Junior Ellie Breech just set the school record for most wins by a women’s soccer goalie, but her biggest honor this past year was saving her father when he suffered cardiac arrest.

“Whenever you’re on the field, you leave it all out there, and even for your family, you have to leave it all out there too,” she told Channel 11.

Breech left it all out there for her dad on Christmas Day. When Ed Breech went into cardiac arrest, she performed CPR for nine strenuous minutes, saving his life.

“As scary as it was seeing your dad on the brink of death and super, super close to never having him again, you kind of have to put that aside or else nothing will get done,” she said of her concentration in those moments.

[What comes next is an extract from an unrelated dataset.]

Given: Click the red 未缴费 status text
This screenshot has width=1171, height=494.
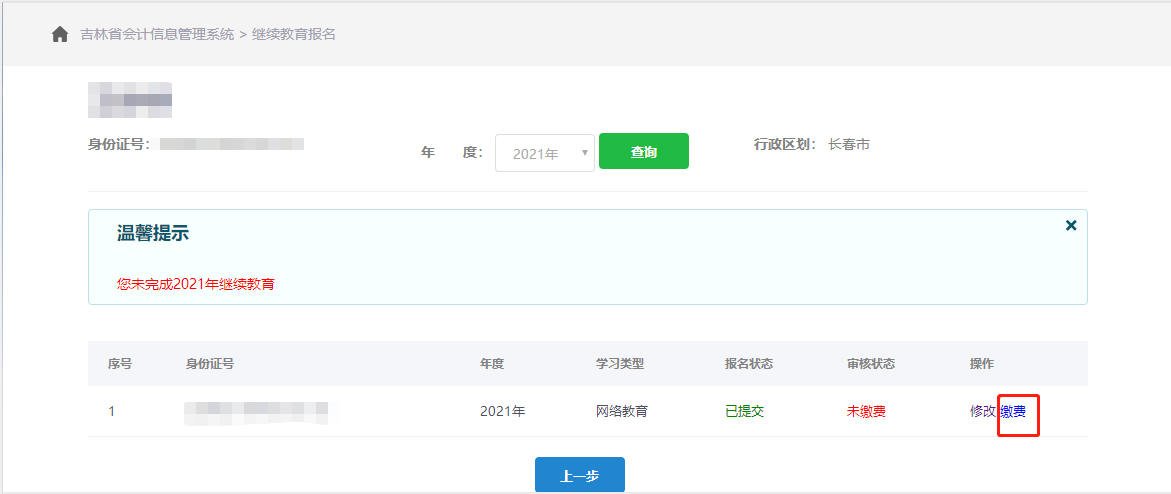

CPR was fresh in Breech’s mind. Just weeks prior, she took a CPR certification course for Pitt athletes. It was inspired by Damar Hamlin and led by UPMC’s Dr. Sylvia Owusu-Ansah.

Owusu-Ansah recalls learning that Breech’s training saved a life.

“I was speechless,” she said. “Then I started crying, and then I said to myself we’re justified in doing this.”

Today, Ed Breech is thriving and back to work as an ICU nurse.

“The first thing he said when he woke up was, ‘Thank you for saving my life,’” Breech recalls. “I’ll never forget him saying those words.”

They are words that played a role in changing Breech’s path.

At the time of the incident, she was an engineering major. Now, she’s following her father into medicine.

“I joke about it with him all the time, like Dad, if you wanted me to go into the medical field, you didn’t have to do all this,” she said with a smile.

Breech has since worked closely with Owusu-Ansah, leading a CPR demonstration in the spring and shadowing her at UPMC Children’s Hospital over the summer.

Now on track for a career in saving lives, Breech wants to spread the word that it doesn’t take much to learn how to save a life yourself.

“You might get a little annoyed of a 30-minute CPR training either before training, before work, just randomly squeezed into your day, but you will never regret having the possibility to save someone’s life.”